Aufgeregt läuft das Männchen in Imponierhaltung vor seiner Auserwählten hin und her. Zwei Meter nach rechts, dann vier Meter zurück und wieder in die andere Richtung. So geht es minutenlang, in schnellen Trippelschritten und ohne Pause. Gleichzeitig ist das hohe „Ziep“ zu hören. Ein Ruf, der sowohl dem Zusammenfinden als auch dem Zusammenhalt dient und von beiden Geschlechtern geäußert wird. Das Weibchen lässt seinen Kavalier zunächst links liegen und verhält sich passiv. Die Regenwürmer im frisch gemähten Grün scheinen deutlich attraktiver zu sein und verlocken zu einem zweiten Frühstück. Der Amselmann gibt sein Bestes und wird zu guter Letzt mit Erfolg gekrönt. Seine Frau tänzelt ihm mit gepresstem Gesang entgegen, die Flügel leicht geöffnet und vibrierend, der Hals lang vorgestreckt. Die Begattung dauert nur wenige Sekunden. Danach fliegt das Männchen ab. Das Weibchen bleibt noch eine Weile sitzen, ruft leise vor sich hin und schüttelt sein Gefieder.

Zuweilen kommt es zu wilden Verfolgungsflügen und Treibjagden. Wie ein Dieb, der versucht seinen Häschern über weitläufige Plätze und in dem Gewirr enger Gassen zu entkommen, flüchtet das Weibchen am Boden und durch das Gezweig der Hecken vor dem Männchen. Gegner werden mit Drohgebärden, Imponiergehabe und Luftkämpfen auf Abstand gehalten. Ein beeindruckendes Schauspiel. Die Rivalen fliegen dabei fast senkrecht in die Höhe und lassen sich ineinander verkrallt wieder nach unten fallen. Verbissen und heftig, bis der Unterlegene sich trollt.

PFEIFEN, ZWITSCHERN, KLAPPERN, TROMMELN – VOGELLAUTE

Den Auftakt des Vogelkonzerts bildet der Hausrotschwanz.

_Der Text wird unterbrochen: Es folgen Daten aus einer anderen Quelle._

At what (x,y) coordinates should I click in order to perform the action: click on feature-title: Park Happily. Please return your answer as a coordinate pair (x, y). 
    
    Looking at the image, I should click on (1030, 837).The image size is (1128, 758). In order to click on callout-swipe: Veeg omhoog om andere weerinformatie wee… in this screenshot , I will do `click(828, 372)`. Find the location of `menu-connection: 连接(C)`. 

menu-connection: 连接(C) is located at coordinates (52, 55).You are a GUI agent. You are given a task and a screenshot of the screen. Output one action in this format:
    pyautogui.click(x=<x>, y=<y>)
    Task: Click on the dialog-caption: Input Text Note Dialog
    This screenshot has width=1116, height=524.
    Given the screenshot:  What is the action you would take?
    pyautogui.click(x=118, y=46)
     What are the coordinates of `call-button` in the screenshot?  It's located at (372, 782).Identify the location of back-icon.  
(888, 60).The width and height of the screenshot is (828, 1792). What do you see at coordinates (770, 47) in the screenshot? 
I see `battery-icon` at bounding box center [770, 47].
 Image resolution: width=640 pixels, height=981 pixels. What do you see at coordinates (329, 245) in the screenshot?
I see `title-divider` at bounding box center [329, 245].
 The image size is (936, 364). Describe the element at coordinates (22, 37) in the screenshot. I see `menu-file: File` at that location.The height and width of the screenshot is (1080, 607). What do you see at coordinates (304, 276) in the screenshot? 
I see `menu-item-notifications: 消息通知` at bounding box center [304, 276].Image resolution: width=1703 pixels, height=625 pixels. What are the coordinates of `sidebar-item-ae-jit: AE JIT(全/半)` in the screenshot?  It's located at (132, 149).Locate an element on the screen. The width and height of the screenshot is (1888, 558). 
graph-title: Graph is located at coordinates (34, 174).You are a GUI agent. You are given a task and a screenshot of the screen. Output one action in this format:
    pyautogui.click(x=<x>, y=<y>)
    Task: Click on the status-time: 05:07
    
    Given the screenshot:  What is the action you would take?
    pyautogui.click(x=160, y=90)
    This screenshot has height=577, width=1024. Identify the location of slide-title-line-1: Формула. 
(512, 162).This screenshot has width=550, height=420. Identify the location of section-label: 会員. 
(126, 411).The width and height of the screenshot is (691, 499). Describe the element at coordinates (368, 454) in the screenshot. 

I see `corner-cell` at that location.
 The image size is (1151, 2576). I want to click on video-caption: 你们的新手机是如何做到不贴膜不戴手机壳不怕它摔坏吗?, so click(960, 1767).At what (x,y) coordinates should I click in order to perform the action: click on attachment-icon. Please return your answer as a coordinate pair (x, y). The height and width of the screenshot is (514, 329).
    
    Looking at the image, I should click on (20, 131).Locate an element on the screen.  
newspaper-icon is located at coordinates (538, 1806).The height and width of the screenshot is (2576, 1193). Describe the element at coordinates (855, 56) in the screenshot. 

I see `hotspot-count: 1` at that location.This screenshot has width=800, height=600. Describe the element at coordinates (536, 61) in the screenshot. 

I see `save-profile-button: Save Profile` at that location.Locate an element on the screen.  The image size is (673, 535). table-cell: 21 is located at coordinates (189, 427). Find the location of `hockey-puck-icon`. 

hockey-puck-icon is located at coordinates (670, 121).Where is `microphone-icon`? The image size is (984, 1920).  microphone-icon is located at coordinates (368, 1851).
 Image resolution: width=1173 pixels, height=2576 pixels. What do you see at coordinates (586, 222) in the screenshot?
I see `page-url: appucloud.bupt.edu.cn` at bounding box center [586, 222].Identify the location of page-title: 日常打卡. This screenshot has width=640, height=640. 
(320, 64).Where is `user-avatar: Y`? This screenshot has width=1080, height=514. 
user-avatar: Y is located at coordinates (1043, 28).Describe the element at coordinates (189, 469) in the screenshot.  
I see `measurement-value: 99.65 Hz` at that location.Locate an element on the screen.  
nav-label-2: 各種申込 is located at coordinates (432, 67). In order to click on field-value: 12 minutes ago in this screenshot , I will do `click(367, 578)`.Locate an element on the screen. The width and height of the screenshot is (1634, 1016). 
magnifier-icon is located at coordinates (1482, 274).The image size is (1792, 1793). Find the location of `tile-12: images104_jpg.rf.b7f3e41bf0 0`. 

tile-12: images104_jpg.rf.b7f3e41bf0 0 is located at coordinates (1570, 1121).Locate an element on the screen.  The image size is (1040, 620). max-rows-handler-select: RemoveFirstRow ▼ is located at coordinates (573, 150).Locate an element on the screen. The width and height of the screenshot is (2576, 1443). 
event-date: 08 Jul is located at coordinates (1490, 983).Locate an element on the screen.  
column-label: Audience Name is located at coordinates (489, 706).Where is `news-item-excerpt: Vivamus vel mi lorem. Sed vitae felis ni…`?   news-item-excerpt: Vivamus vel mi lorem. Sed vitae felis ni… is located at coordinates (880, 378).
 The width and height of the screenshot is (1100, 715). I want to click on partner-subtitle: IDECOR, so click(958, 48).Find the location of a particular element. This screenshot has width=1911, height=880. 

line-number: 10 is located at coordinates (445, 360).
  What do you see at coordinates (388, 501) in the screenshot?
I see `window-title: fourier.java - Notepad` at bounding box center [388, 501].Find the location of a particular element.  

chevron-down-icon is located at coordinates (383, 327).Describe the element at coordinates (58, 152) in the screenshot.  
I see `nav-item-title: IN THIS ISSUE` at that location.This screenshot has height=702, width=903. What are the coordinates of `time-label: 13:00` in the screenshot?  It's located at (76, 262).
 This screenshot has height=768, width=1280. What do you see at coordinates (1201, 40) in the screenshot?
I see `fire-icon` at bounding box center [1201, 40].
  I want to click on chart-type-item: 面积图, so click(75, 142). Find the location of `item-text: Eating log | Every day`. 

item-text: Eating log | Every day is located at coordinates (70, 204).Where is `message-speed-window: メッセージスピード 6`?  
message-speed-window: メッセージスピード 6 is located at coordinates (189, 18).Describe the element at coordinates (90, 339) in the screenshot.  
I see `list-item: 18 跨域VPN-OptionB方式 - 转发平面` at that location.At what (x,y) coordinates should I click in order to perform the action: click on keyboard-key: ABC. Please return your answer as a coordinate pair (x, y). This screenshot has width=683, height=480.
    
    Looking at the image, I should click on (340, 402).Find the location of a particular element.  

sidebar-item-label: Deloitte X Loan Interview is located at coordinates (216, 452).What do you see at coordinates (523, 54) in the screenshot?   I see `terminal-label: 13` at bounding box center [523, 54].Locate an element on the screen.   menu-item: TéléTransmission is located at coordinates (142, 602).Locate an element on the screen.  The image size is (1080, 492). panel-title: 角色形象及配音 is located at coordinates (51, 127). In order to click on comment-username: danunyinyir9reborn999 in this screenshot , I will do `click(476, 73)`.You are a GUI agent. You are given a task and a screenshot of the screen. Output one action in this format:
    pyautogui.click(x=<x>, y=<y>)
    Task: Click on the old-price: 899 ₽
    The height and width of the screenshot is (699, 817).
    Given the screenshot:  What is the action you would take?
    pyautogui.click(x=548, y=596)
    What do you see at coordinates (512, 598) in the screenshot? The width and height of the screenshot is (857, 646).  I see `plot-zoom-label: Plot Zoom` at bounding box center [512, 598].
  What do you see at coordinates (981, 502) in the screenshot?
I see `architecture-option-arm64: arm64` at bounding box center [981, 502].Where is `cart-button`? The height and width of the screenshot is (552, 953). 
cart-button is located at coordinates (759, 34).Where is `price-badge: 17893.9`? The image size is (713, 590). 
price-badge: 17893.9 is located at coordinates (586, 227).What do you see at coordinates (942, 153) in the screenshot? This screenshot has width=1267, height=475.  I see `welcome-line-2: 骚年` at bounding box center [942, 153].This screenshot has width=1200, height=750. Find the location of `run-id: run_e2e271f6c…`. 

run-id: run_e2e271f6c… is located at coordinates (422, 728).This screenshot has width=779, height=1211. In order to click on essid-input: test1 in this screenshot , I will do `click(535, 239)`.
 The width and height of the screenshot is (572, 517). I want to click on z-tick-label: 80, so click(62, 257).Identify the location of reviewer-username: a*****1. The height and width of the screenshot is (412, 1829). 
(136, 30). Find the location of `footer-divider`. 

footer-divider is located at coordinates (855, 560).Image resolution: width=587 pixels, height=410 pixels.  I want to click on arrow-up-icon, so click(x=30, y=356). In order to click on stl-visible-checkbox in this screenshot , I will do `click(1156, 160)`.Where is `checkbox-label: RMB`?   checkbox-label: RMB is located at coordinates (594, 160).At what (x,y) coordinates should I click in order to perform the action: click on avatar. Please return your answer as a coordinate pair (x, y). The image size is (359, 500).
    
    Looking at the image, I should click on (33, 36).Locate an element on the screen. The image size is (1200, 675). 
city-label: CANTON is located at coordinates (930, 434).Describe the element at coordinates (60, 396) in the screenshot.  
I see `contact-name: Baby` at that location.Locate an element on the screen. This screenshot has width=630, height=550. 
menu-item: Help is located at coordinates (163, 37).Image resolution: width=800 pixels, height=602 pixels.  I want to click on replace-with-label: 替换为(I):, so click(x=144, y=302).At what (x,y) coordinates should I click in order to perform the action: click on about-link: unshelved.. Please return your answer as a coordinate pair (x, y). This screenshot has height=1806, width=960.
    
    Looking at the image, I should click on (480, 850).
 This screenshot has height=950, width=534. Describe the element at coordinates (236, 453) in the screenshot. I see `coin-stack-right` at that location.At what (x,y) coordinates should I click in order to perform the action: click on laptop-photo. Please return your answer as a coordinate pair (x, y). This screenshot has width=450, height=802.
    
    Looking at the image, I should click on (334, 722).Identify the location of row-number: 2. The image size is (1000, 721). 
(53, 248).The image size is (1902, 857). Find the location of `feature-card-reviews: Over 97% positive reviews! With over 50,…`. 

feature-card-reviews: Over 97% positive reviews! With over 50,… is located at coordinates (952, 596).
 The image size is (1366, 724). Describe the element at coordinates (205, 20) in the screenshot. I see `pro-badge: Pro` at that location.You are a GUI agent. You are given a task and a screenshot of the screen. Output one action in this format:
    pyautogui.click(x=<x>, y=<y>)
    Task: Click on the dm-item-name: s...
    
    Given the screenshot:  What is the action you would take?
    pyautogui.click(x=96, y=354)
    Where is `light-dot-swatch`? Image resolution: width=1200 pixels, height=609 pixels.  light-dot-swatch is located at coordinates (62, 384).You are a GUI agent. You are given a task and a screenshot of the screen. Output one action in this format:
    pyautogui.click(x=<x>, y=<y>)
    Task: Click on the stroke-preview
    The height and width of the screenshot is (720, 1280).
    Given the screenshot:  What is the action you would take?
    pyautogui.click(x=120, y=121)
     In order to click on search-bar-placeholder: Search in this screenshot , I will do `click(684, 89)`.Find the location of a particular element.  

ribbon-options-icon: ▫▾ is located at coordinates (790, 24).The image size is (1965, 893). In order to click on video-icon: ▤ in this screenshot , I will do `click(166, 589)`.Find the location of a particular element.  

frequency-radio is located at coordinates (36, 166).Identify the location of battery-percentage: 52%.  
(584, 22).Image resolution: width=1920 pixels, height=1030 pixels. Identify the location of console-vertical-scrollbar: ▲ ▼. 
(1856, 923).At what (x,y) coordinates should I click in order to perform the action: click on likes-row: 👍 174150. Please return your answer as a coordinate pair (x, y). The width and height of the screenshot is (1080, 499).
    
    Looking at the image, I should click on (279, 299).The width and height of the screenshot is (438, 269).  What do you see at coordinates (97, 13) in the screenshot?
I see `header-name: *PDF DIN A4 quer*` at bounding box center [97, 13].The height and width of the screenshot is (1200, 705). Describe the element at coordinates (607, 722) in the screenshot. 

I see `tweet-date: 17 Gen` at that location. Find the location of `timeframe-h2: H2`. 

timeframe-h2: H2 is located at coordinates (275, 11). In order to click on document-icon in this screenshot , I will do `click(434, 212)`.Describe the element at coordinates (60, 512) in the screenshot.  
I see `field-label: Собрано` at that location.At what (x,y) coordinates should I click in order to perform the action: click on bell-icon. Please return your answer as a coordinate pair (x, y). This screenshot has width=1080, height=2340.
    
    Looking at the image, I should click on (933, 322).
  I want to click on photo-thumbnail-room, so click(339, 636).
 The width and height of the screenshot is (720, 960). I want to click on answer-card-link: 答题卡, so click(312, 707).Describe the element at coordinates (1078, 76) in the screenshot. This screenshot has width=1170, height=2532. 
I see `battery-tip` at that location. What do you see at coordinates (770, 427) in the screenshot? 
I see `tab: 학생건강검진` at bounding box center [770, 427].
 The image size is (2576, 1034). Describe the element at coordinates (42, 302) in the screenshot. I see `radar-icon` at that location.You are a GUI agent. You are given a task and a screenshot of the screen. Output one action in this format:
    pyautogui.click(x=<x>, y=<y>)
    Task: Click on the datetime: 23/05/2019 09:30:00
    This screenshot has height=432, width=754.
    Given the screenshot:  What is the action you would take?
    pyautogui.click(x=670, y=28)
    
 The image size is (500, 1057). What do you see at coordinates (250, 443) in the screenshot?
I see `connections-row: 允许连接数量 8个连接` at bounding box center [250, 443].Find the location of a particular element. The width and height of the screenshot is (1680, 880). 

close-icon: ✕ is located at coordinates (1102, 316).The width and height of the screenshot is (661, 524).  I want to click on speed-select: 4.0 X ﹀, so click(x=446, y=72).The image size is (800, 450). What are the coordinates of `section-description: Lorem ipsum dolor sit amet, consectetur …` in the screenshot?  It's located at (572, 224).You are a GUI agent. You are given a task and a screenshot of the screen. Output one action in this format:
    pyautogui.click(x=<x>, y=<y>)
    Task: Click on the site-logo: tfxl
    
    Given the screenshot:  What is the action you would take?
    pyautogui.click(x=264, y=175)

ABERMALS IST ES EINE KOHLMEISE, die mit ihrem Gesang die Szene beherrscht. Sie singt aus der Platane vor meinem Fenster und holt mich in die Wirklichkeit zurück. Auf dem Bildschirm die leere Seite. Makellos und einladend wie eine frische Schneedecke, die auf das Muster der ersten Fußspuren wartet. Unermüdlich wiederholt der Vogel seine Strophe, übertönt sowohl das Kläffen des Nachbarhundes als auch die Geschichten in meinem Kopf und erinnert mich an mein Vorhaben. Den Plan, die unberührte Seite mit Buchstaben und Wörtern zu beleben – rund um die Stimmen unserer Vögel!